Tourniquet Use in Arthroscopic ACL Reconstruction: A Blinded Randomized Trial
Indian journal of orthopaedics. 2021;55(2):384-391
INTRODUCTION Despite knowing, that tourniquet induces ischemia and soft tissue damage surgeons still use it. The purpose of this study is to compare post operative pain and quadriceps function in patients undergoing arthroscopy assisted ACL reconstruction with tourniquet and without tourniquet. METHODS A blinded randomized prospective trial conducted at Orthopaedic department of a tertiary institute in India from Feb 2019 to June 2019. 45 patients undergoing Arthroscopic ACL reconstruction aged between 18 and 60 years were recruited in the study according to selection criteria. Patients were distributed in 2 groups randomly, namely, tourniquet and non-tourniquet.
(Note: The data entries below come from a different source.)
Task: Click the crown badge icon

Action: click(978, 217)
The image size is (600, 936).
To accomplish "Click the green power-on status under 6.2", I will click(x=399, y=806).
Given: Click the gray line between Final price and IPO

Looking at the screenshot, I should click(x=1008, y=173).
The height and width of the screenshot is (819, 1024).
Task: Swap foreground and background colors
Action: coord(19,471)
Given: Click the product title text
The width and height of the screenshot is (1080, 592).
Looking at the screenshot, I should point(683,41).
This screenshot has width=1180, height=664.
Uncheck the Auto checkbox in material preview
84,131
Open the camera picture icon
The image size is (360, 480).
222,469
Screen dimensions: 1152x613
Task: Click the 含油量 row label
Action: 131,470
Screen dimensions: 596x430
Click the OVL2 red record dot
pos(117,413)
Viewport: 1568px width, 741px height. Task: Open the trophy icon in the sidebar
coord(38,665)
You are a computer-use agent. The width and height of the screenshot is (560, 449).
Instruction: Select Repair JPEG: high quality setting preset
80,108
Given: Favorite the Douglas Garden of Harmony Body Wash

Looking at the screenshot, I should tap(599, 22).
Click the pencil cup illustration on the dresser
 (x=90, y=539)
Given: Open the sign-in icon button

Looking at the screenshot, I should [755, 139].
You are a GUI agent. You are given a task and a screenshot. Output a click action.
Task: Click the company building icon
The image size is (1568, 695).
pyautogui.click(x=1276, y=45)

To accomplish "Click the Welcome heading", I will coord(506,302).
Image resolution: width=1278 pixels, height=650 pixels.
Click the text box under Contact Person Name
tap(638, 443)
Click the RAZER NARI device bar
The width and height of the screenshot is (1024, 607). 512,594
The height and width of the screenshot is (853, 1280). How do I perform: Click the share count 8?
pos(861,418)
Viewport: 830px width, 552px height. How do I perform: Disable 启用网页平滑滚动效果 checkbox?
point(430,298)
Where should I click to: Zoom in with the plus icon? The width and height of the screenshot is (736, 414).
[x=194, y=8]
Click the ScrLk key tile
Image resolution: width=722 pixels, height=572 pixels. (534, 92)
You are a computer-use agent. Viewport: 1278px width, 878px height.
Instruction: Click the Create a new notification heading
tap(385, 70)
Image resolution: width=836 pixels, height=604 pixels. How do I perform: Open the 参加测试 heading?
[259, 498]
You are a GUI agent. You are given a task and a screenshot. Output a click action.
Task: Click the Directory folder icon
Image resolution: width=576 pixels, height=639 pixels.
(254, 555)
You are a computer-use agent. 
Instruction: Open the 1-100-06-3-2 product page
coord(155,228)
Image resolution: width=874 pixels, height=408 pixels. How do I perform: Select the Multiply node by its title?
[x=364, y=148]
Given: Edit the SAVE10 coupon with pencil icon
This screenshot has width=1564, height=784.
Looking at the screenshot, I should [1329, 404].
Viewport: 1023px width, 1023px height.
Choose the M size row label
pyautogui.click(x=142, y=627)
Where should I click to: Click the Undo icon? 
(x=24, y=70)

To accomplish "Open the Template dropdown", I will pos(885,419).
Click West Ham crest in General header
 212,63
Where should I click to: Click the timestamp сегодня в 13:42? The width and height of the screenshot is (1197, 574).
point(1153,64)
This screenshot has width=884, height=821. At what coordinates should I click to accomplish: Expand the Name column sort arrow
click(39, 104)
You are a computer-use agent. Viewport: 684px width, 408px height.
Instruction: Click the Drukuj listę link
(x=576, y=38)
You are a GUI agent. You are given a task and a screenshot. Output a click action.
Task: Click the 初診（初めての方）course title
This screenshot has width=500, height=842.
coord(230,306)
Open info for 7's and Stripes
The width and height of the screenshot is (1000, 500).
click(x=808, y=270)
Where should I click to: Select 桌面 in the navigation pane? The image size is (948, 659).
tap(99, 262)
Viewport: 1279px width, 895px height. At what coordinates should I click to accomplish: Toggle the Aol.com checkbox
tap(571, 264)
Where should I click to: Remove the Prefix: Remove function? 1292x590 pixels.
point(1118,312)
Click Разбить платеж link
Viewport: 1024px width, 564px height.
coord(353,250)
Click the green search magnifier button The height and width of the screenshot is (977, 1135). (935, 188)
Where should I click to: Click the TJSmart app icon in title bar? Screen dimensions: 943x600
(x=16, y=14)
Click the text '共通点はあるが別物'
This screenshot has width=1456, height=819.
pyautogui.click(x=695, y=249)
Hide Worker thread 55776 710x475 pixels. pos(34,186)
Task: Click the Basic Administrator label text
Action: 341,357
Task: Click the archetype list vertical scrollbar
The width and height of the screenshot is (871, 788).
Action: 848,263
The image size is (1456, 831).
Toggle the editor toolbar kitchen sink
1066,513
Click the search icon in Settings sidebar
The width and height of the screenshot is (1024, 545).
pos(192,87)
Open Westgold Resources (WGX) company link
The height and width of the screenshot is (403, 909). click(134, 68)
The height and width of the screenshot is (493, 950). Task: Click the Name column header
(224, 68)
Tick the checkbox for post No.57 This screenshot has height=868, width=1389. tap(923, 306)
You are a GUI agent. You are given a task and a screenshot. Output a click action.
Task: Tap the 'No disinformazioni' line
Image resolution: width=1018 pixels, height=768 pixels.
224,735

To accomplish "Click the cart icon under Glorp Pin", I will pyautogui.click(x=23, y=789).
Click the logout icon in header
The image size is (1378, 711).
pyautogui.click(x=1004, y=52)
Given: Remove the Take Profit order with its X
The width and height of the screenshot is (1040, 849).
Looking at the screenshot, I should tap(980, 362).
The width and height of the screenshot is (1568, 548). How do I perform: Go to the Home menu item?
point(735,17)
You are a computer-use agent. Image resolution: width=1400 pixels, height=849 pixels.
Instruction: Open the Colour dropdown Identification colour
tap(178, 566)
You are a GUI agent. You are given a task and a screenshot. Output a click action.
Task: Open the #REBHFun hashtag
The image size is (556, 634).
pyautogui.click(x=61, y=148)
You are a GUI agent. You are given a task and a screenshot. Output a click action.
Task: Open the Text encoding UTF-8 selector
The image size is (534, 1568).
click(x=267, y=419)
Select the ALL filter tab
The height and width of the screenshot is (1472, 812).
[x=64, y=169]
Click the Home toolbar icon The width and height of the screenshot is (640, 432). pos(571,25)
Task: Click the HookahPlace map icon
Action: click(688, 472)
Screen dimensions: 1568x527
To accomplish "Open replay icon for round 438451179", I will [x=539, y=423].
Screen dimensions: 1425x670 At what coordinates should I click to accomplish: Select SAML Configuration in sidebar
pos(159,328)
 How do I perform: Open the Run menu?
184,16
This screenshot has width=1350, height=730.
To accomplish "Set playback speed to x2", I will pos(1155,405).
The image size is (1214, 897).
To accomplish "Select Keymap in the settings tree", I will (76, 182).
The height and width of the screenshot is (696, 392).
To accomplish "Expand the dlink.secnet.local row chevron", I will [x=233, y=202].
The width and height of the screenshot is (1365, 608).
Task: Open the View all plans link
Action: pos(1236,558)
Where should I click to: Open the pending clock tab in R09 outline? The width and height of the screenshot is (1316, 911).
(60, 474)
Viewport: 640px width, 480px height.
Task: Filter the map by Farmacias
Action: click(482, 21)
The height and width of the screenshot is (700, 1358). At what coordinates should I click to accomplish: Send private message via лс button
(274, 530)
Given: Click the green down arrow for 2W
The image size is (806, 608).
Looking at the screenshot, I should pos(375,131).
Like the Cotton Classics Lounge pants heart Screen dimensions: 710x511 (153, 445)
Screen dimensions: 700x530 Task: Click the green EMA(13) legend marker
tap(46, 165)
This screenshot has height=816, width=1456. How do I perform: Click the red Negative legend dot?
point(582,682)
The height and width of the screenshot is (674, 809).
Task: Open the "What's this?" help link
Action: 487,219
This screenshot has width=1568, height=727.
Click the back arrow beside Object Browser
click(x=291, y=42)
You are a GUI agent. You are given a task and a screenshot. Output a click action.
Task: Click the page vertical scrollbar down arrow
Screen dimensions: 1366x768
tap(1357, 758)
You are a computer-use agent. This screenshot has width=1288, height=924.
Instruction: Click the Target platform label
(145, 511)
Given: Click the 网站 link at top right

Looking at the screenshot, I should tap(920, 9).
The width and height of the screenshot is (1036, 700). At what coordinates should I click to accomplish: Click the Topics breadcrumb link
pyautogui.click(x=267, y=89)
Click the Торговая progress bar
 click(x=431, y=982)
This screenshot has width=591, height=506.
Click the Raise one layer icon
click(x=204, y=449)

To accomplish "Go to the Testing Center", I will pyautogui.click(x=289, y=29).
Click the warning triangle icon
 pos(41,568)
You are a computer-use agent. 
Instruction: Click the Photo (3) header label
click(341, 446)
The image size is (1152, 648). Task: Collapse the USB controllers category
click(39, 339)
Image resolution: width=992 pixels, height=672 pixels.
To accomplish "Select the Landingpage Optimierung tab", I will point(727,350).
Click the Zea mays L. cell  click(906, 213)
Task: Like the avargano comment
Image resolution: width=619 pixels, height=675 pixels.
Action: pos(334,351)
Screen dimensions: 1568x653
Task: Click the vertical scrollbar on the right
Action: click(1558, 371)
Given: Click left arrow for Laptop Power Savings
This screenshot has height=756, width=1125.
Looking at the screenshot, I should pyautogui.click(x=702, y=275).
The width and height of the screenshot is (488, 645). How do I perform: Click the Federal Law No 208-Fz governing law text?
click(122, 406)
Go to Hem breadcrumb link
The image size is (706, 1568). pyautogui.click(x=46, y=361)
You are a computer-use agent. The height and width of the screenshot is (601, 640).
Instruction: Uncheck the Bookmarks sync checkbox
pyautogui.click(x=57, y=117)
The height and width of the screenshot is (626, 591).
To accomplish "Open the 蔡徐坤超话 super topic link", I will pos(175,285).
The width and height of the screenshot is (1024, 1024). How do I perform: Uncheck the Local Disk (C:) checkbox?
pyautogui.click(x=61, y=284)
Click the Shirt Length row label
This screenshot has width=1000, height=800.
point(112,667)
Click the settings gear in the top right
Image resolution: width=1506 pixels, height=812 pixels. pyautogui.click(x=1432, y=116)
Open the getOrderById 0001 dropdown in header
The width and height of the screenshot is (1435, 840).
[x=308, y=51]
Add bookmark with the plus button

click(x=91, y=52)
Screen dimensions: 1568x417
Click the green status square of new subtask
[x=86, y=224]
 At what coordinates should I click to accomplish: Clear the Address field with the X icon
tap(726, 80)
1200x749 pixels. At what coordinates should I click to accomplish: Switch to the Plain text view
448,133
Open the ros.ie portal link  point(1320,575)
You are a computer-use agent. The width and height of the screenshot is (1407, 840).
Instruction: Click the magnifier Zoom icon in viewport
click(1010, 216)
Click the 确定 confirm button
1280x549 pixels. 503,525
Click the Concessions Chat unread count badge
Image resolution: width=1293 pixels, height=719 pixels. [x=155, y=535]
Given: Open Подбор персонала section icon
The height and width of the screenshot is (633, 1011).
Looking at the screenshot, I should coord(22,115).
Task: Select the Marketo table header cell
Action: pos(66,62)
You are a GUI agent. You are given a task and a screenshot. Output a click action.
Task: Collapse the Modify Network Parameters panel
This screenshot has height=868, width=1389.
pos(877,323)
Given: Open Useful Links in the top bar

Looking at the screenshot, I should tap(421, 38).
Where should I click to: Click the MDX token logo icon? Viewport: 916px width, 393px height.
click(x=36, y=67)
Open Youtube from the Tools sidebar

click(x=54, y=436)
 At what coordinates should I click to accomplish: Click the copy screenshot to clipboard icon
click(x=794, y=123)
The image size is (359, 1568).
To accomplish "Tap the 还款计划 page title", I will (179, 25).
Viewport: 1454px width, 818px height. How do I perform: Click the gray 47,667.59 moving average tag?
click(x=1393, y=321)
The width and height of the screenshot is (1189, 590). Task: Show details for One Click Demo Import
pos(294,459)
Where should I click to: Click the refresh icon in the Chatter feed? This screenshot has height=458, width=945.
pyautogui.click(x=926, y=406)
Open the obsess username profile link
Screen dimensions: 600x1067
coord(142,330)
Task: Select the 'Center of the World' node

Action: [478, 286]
Preoperatively serum CPK measurement and thigh girth measurement was done. Following standard arthroscopic procedure VAS score monitoring for pain was done for 5 days. Serum CPK levels were performed on postoperative day 1. Thigh girth was measured on postoperative day 21. RESULT Pain was significantly high in patients in whom tourniquet was used. VAS scores were significantly high in tourniquet group. Tourniquet group patients required more amount of additional analgesics in postoperative period (p < 0.001). Serum CPK levels were comparable preoperatively while significantly high postoperatively in tourniquet group (p < 0.001). Difference in mean of thigh girth was significant between the groups (p < 0.001) and there is difficulty experienced by patients in performing straight leg raise test after tourniquet use (p = 0.002). CONCLUSION Tourniquet use is associated with increased pain, analgesic requirement, damage to muscles and compromises muscle function in early postoperative period. This can not only lead to increased patient discomfort but also difficult initial rehabilitation. Arthroscopic procedures can be uneventfully performed without the use of a tourniquet, and alternative methods should be looked upon and emphasized.